**Given passage:**
The jury have found the facts against the defendants, upon evidence which fully warrants the verdict, and under instructions wholly free from error.
It is competent to prove by O. D. Davis that the sureties had paid the judgment of the Davis & Wiley Bank against H. C. Lentz. He knew the facts, as its cashier and receiving teller, and why should he not be permitted to speak of it? The evidence as to the bill of sale to Eesperman was also competent, as .showing a contemporary transaction, indicating the fraudulent purpose of Lentz and the preparation he was making at the time to put away his property in order to defeat his creditors. It was but forging one of the links in the chain of circumstances going to establish the essential fact of intent. It can make no difference that the conveyance was made to a third party, for still it bears upon the issue as to the covinous purpose. Brink v. Black, 77 N. C., 59. The evidence as to a fraudulent intent *75usually is permitted to take a wide range, as it may be inferred from many circumstances, each one by itself being apparently of small importance, but together producing an absolute conviction.

**Record list:**
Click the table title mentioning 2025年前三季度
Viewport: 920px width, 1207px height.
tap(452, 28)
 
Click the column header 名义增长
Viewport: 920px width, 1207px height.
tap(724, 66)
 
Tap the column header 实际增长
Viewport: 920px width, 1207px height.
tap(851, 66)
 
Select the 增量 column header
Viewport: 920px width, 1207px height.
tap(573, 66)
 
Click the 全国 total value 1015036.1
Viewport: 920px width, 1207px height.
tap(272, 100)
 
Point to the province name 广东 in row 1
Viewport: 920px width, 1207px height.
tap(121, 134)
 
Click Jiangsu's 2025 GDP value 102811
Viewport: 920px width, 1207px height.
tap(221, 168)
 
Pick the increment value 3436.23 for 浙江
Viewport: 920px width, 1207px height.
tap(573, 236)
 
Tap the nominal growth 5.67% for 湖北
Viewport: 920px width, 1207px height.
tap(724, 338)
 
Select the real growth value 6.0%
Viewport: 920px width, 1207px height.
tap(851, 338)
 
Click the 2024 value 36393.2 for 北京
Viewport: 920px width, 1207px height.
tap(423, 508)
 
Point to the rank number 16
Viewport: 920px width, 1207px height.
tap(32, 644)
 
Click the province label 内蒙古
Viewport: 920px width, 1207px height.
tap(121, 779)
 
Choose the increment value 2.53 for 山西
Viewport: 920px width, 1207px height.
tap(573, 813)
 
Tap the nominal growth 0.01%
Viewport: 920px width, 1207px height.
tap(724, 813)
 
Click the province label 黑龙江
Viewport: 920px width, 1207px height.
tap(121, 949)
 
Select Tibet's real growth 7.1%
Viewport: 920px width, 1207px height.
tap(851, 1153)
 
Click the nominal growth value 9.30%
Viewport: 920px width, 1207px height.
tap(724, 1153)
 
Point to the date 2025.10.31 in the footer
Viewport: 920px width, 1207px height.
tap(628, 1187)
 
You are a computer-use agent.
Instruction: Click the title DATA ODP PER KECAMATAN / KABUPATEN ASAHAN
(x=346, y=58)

**Instructions to follow:** Extend the court opinion on evidence of fraudulent intent, starting right after its last sentence.

**Expected answer:**
The court might, in this .case, have gone further than it did in the judgment, and ordered a sale of the land for the payment of the judgment debt evidenced by it, but there was no request for it to do so, and we merely refer to it for the purpose of calling attention to the advisability of deciding all controversies, relating to the same subject-matter, in one action, as contemplated by The Code.
No error.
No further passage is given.